In dem Film Anders als du und ich spielen Paula Wessely, Paul Dahlke und Ingrid Stenn die Hauptrollen. Sie vollführen darin einen Seiltanz zwischen den Klippen des guten Geschmacks. Es hat keinen Sinn, die Dinge anders als beim Namen zu nennen: Es geht um den Paragraphen 175 des Strafgesetzbuches, und Veit Harlan ist der Regisseur des Films, in dem ein Primaner abgöttisch einen Klassenfreund liebt und von ihm in homosexuelle Kreise gebracht wird. Das Thema an sich könnte schon genug interessieren, aber es berührt unangenehm, wie hier menschliche Abartigkeit mit moderner Kunst verquickt wird, gerade so, als ob sie einander bedingten.

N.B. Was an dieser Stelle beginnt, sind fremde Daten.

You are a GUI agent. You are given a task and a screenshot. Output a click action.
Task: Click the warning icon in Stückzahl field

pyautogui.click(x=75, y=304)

Der große "Verführer" im Hintergrund weiß die jungen Leute mit elektronischer Musik, abstrakter Malerei und platonischen Literaturgesprächen an sich zu fesseln. Paula Wessely spielt diesmal eine Mutter, aus Liebe zu ihrem Sohn in abenteuerliche Irrungen verstrickt. Sie war schon besser und schon schlechter als gerade in diesem Film.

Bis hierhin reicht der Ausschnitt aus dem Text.